Questo per gli utenti Android, quelli di Apple invece subivano una politica leggermente diversa e del tenore “in assenza di tale autorizzazione hai a disposizione un numero massimo di 3 accessi dopo i quali non ti sarà più possibile accedere ed operare in app”.
Non solo, per poter accedere e utilizzare le App bancarie gli utenti dovevano dire di sì all’accesso ai dati, in assenza di una chiara e adeguata informativa.
Raccolta dati se non illecita quanto meno e senz’altro illegittima. Soffermiamoci sui passaggi anche fattuali che ci aiutano a capire meglio il caso e la sua importanza.
A inizio aprile 2025 dall’App Bancoposta nello specifico scaricabile dal sistema Android viene congegnato un messaggio nuovo di “richiesta di accesso ai dati dello smartphone”. Insomma, se autorizzi – e sei invitato a farlo – la condivisione di alcune informazioni del telefono per “finalità antifrode” o meglio “per prevenire potenziali frodi”.
In mancanza di autorizzazione/consenso, il sistema garantirà soltanto tre ulteriori accessi, dopodiché sarà consentita più alcuna operazione.
Sembra paradossale, ma con questo caso (di Poste) è tutto incredibilmente vero: la sicurezza che tradisce i precetti (normativi) sulla sicurezza; e il tenore del messaggio è chiaro: “clicca sul pulsante … e autorizza l’app ad accedere ai tuoi dati” altrimenti, dopo il terzo tentativo sei fuori: né potrai accedere né operare movimenti dall’app (Apple IOS).

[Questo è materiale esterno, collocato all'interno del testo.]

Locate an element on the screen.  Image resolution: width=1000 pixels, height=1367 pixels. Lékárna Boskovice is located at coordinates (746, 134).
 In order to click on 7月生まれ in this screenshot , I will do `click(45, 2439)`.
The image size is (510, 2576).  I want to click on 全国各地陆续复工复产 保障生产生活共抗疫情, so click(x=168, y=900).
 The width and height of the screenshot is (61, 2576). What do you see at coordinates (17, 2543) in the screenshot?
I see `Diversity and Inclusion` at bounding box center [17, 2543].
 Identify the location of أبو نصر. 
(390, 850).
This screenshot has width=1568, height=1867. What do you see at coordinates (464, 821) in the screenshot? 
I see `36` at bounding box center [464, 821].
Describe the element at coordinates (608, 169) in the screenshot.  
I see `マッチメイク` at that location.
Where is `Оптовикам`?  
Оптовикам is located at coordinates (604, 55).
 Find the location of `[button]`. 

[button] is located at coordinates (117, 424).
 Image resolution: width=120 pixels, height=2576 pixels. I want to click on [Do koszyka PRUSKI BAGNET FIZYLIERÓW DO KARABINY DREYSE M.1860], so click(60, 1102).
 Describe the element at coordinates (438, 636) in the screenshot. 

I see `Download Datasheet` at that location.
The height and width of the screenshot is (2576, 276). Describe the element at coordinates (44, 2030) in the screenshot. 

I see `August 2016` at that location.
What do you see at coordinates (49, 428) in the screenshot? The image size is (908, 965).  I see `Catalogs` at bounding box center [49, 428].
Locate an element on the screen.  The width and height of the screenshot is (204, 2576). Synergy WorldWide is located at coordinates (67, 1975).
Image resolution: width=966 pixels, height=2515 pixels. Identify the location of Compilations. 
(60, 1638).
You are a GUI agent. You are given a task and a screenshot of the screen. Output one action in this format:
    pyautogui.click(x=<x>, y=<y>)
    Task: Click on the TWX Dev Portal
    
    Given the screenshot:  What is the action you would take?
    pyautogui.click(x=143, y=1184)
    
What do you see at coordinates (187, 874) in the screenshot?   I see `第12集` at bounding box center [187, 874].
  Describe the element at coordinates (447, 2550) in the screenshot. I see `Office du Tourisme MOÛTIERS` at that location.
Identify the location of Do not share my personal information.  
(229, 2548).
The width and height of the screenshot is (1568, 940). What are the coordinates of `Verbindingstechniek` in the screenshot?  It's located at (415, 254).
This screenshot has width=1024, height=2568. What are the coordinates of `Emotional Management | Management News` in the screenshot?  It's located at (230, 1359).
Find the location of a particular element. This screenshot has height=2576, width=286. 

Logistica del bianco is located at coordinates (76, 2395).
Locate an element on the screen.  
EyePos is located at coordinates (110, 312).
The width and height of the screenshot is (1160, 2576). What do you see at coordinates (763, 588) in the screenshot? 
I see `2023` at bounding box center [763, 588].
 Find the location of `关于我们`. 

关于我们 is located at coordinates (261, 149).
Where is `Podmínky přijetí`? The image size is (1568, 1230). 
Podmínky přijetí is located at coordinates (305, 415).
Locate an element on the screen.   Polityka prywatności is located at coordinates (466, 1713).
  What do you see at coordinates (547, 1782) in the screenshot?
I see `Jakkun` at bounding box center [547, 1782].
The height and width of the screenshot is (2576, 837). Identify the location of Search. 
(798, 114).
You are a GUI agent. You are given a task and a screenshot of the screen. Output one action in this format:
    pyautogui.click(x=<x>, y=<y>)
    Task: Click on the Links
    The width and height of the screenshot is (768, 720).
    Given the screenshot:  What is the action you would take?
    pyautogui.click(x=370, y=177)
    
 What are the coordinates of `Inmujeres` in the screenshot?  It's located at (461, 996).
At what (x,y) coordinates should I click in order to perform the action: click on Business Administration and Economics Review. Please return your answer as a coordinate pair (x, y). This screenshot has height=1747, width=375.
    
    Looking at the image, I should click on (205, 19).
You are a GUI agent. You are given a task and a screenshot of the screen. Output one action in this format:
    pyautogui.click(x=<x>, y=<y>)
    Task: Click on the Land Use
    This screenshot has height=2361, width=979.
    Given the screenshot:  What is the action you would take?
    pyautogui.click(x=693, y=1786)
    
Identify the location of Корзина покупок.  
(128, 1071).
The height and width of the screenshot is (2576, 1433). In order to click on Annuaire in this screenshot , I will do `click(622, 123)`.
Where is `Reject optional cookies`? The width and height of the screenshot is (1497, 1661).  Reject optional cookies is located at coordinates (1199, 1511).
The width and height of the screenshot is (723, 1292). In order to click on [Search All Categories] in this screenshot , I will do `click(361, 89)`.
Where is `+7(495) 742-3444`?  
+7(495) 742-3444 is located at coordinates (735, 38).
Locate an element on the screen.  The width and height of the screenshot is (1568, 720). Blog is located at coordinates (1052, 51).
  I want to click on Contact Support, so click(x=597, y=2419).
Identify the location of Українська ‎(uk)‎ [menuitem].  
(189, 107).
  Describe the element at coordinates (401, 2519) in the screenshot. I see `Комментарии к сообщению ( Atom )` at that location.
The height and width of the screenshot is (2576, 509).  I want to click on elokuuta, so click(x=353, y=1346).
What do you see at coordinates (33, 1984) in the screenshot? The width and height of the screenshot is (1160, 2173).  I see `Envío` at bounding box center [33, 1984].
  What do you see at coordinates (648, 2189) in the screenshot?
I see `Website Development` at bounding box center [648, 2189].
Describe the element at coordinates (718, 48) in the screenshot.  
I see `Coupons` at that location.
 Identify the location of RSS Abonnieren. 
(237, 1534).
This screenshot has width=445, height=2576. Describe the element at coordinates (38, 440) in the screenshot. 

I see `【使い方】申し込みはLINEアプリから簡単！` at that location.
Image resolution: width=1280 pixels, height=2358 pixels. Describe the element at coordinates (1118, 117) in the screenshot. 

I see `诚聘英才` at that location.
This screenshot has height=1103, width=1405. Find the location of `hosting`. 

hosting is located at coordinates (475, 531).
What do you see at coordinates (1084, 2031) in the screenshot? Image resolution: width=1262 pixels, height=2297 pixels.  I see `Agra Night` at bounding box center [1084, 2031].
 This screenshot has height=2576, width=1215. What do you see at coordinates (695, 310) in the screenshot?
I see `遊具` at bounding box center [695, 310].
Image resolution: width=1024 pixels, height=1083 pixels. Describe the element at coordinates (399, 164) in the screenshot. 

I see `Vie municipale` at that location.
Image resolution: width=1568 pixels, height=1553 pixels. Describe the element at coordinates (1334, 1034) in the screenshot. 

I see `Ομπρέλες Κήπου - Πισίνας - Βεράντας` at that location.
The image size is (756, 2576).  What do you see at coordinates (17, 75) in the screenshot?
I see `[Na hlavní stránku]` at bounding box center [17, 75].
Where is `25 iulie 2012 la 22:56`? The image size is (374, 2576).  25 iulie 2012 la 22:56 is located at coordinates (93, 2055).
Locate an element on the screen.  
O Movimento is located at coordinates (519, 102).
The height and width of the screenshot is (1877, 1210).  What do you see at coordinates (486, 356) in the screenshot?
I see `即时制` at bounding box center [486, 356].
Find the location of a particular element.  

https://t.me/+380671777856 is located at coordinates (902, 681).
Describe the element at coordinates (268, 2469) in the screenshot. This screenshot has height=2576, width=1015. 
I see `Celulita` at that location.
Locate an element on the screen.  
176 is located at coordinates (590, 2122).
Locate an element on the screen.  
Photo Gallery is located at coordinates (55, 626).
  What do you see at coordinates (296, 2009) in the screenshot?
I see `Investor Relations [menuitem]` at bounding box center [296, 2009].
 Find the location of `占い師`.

Nessuna informativa nemmeno breve. Come noto in difetto di informativa non è dato possibile avere evidenze chiare e trasparenti circa le attività di trattamento.
O acconsenti o, dopo il terzo tentativo, sarai impossibilitato ad operare sulle app. Nessuna libera scelta. Quindi quale (altra) base giuridica?
Non solo, la finalità del trattamento (prevenzione frodi) di fatto attiene a un cd “tracciamento comportamentale” ovvero cd attività di behavioral tracking volto a bloccare verosimilmente attività sospette anche se non precisate.
In ogni caso, quand’anche la base giuridica invocabile fosse riconducibile al cd “legittimo interesse”, in totale assenza dell’informativa nulla viene detto tanto meno del diritto di opposizione.
Nonostante l’assenza di informazioni circa la tipologia dei dati raccolti, è possibile averne un’idea riconducendola ai dati cd di utilizzo. Come rileva correttamente Stefano Gazzella ciò che “si intende mettere in pratica mediante l’attivazione della funzione e la concessione dei permessi consiste nell’applicazione di una tecnica di fingerprinting”, che l’esperto spiega “a livello pratico, grazie al monitoraggio dell’impiego del telefono da parte dell’utente con Threatmetrix, si ricava l’impronta digitale del dispositivo la quale però richiede una raccolta dei dati aggregati di utilizzo (non solo dell’app Bancoposta, ma anche di altre app)” per giungere alla conclusione secondo cui “maggiore è la quantità di questi dati maggiore sarà la capacità di creare un’impronta univoca basata sul comportamento dell’utilizzatore”. Tutto chiaro, no? Alquanto preoccupante.
Chiediamoci dunque quali sono le principali preoccupazioni che discendono da un simile caso, sempre sul fronte privacy. Ecco, dunque, che la normativa in materia di protezione dati personali non può affatto venire meno, anzi trova la sua piena applicazione.
Ancora, all’utente in qualità di interessato spettano tutte le informazioni relative al trattamento dei propri dati personali, e in forza dei principi, tra cui quello di trasparenza che impone di comunicare nonché quello di minimizzazione a fronte del quale i dati raccolti devono essere “adeguati, pertinenti e limitati a quanto necessario rispetto alle finalità per le quali sono trattati” (art. 5 par. 1, lett. c) GDPR).
Per quanto la principale preoccupazione lato tecnico-operativo, bene la spiega sempre Stefano Gazzella quando dice che “l’installazione alla cieca e forza sul proprio smartphone di quello Poste ha messo a disposizione è terribilmente analogo a uno spyware”.
Se così davvero è, ben capiamo quindi le conseguenze devastanti: “un’attività persistente di rilevazione del comportamento”, come ci fa notare Gazzella.
In chiosa, ricordiamo che i dati di comportamento compongono dei dataset estremamente appetibili e di valore, con effetti – se ci fermiamo a pensare – decisamente devastanti.